Aria nudged him with her elbow. "You're zoning. Play a round?" She slid a holodice across the table—a contraband relic from the pre-Rift era, its surface flickering with illegal augmented-reality projections.

Kai forced a smirk. "Only if you're ready to lose."

---

Beyond their little circle, Wolfram hummed with hidden tensions.

The cafeteria's walls were embedded with bioscanners, their faint blue pulses checking for unauthorized mutations. Outside the windows, a mechanized harvester droned through the campus's "sanitized" garden, its metal pincers plucking genetically stable vegetables while incinerating the rest.

And in the distance, barely visible through the smog, the Pulse Towers loomed—monolithic structures erected at every Rift zone, their electromagnetic fields the only thing keeping the worst of the anomalies contained.

Public organizations like the Global Containment Coalition (GCC) insisted the towers were foolproof.

The students at Wolfram knew better.

---

The bell rang, sharp and artificial, cutting through the laughter.

Yona groaned, slumping against Emil. "Ugh, why do we have to learn calculus when the world's literally unraveling?"

Aria stood, tucking the holodice into her pocket. "Because post-apocalyptic societies still need architects. Or something." She shot Kai a look. "You good?"

Kai nodded, already reassembling his mask. "Always."

But as they dispersed, his chest ached with the weight of the lie.

This was the game: laughing while the world cracked beneath his feet. Pretending he wasn't counting the seconds until the parasite, the thing inside him—

—finally pulled them all under.

The hallway was emptying fast when she appeared—a small girl with cotton-candy pink hair and a bored look that didn't match the sharpness in her eyes. She moved like she owned the shadows, slipping between straggling students until her hand shot out, fingers tapping Kai's elbow with deliberate lightness.

"Hey. You."

Kai tensed. She barely came up to his shoulder, but something in her posture screamed *predator*.

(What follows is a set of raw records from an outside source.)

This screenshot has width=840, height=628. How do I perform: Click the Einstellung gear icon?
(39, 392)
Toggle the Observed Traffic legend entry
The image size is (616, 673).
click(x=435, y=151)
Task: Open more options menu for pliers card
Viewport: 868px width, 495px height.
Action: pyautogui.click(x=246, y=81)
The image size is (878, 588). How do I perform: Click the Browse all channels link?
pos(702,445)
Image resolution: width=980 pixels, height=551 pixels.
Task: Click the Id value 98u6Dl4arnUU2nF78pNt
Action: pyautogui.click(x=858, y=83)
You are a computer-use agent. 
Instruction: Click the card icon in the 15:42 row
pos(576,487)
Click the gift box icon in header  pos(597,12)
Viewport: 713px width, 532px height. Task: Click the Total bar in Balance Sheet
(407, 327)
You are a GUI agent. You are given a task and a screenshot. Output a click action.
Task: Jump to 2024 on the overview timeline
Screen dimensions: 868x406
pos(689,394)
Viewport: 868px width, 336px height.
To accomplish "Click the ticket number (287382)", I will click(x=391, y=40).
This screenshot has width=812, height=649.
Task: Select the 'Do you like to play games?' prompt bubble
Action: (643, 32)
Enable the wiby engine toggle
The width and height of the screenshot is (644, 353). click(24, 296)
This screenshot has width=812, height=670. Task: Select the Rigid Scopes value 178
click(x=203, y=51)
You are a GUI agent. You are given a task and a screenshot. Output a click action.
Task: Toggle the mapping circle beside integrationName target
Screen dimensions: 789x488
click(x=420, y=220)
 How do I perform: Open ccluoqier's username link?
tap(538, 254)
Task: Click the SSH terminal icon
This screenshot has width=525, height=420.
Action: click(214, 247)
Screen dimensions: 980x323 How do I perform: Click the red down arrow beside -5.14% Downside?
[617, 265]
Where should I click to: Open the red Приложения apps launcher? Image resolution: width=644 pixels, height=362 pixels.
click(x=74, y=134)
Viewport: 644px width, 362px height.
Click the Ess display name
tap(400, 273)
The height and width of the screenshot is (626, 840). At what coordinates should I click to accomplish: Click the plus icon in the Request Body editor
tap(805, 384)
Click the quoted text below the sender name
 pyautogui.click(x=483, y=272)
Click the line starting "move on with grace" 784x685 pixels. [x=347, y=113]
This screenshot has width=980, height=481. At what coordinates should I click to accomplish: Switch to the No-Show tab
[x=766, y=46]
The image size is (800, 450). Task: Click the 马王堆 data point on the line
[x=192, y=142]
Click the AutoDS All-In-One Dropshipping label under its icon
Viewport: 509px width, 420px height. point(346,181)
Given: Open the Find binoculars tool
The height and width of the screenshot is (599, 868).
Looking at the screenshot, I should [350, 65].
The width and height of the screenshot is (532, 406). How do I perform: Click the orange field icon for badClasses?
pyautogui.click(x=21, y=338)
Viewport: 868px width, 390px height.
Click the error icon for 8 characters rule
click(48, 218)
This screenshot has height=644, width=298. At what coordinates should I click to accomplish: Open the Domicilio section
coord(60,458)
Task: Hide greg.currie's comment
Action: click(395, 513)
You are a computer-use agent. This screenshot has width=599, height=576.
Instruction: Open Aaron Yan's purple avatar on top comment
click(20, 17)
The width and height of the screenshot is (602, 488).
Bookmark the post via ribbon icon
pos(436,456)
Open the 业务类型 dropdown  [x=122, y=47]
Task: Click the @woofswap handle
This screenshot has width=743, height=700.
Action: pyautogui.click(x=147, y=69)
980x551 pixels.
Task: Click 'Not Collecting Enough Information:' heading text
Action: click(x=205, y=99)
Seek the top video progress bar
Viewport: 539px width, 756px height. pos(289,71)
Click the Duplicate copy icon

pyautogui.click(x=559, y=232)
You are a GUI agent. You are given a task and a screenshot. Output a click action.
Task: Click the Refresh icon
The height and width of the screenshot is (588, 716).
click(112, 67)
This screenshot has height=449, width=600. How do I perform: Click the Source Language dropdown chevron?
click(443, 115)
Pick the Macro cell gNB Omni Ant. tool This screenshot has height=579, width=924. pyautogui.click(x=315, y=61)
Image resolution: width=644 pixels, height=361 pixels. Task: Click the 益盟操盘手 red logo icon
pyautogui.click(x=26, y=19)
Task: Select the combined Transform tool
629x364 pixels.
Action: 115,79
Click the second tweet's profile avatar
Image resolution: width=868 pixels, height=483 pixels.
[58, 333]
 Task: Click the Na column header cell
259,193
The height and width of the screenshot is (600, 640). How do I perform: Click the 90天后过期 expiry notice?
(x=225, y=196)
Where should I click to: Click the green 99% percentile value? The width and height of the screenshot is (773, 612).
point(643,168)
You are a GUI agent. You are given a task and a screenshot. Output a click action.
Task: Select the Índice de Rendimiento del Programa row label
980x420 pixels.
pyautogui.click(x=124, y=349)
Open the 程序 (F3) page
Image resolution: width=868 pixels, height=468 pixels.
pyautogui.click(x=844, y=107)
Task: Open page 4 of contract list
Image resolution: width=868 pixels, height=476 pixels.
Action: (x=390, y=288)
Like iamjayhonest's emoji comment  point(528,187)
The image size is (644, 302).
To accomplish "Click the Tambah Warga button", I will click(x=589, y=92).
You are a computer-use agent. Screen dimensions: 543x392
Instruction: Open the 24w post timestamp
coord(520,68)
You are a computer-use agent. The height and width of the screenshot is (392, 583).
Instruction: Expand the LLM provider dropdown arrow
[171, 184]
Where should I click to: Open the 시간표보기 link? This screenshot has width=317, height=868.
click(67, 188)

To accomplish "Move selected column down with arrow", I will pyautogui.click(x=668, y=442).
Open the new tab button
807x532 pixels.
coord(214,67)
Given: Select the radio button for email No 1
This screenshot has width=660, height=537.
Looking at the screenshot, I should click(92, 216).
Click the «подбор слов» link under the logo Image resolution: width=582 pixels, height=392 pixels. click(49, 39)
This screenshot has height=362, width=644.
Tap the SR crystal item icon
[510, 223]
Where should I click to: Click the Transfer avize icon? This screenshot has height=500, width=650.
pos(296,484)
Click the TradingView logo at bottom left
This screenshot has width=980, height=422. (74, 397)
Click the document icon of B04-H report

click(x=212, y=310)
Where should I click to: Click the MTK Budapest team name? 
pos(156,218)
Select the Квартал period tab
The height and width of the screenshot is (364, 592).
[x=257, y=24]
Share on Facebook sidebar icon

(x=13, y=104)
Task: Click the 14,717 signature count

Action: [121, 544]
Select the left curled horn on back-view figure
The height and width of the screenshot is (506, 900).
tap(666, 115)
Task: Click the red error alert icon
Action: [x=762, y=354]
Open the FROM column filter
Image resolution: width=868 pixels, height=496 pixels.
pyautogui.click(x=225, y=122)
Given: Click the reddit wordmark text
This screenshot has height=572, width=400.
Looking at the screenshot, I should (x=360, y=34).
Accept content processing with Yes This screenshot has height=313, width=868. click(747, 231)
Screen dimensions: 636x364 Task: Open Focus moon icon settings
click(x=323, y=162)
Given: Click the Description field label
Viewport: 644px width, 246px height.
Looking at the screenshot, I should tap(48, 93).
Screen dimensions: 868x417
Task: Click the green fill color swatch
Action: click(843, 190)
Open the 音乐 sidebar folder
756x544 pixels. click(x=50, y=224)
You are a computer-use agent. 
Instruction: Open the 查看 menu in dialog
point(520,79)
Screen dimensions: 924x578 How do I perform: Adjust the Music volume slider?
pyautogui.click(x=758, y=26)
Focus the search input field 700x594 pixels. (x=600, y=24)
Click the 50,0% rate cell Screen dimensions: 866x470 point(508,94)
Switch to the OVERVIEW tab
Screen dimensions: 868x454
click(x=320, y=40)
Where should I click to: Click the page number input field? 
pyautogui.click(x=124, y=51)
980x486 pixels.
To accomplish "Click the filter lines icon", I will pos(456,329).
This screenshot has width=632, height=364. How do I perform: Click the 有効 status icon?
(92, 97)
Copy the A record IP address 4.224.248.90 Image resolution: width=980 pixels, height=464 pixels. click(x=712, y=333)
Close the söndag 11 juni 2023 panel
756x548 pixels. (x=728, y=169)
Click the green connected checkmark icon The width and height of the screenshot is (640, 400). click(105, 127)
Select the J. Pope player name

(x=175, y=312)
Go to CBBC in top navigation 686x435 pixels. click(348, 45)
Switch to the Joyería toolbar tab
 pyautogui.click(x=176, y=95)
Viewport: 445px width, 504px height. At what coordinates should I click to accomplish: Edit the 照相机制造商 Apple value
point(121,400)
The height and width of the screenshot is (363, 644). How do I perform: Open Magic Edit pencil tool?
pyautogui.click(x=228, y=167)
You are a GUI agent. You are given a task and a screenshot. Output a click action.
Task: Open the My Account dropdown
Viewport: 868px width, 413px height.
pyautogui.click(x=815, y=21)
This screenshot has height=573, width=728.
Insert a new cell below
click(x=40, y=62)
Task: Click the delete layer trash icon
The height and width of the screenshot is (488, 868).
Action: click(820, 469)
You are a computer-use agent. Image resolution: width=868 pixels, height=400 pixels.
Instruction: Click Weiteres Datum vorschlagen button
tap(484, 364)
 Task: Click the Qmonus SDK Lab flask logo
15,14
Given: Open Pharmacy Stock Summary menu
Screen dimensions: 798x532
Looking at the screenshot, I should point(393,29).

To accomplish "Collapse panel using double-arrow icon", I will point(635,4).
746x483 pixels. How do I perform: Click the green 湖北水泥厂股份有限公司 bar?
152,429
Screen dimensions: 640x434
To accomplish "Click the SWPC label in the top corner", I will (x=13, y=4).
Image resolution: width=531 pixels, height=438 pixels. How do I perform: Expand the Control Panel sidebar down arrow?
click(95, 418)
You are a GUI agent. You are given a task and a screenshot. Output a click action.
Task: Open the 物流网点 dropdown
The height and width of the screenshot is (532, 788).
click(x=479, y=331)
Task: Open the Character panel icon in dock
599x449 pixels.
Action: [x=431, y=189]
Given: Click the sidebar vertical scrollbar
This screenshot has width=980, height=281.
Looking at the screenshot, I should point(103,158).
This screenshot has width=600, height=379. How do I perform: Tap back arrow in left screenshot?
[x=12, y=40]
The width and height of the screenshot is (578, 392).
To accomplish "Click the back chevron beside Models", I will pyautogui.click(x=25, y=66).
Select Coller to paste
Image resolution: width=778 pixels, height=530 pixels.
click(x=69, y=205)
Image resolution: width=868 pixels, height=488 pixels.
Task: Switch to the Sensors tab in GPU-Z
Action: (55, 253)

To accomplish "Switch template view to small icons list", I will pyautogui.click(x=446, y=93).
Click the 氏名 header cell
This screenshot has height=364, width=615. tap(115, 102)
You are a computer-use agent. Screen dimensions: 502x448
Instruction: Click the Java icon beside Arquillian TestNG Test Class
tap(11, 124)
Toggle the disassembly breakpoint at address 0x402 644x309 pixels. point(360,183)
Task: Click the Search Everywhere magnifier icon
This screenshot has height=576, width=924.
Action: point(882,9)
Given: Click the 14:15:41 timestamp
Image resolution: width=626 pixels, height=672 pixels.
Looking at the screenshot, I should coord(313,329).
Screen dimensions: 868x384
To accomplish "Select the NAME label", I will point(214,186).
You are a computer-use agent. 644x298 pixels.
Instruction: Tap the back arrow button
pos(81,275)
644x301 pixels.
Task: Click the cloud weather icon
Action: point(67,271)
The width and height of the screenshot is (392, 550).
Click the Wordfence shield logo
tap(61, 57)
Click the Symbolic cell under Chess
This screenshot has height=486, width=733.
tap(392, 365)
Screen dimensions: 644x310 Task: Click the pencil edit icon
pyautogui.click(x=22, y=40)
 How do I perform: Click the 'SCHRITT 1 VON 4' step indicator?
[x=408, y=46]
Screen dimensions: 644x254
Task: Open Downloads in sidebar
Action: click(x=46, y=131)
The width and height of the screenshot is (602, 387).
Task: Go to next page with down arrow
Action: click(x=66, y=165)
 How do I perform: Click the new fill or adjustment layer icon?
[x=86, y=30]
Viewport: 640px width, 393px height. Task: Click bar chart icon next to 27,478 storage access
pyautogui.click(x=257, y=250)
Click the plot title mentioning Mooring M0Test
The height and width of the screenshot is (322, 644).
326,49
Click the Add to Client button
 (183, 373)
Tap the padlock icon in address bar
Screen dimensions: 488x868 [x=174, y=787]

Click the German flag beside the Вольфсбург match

"Talk to me," she said, not a request.

Before he could react, she yanked him into an alcove, her grip stronger than it had any right to be. The scent of synthetic strawberries clung to her, clashing with the sterile tang of the Institute's air filters.

Then she leaned in, her whisper a blade between his ribs:

"I saw you earlier. When you changed."

Kai's blood turned to ice.

She smirked, twirling a pink strand around one finger. "Relax. I'm not here to scream 'monster.' I'm here to recruit you." A pause. "Join my music band, and your secret stays secret."

Music band? Behind them, a drone whirred past. Kai didn't blink.

"Or don't," she added, shrugging. "But good luck explaining those bone ridges to the GCC when I upload the footage."

She pressed something into his palm—a crumpled slip of paper with a single word:

MIDNIGHT.

Then she was gone, leaving only the ghost of strawberries and a threat wrapped in bubblegum pink.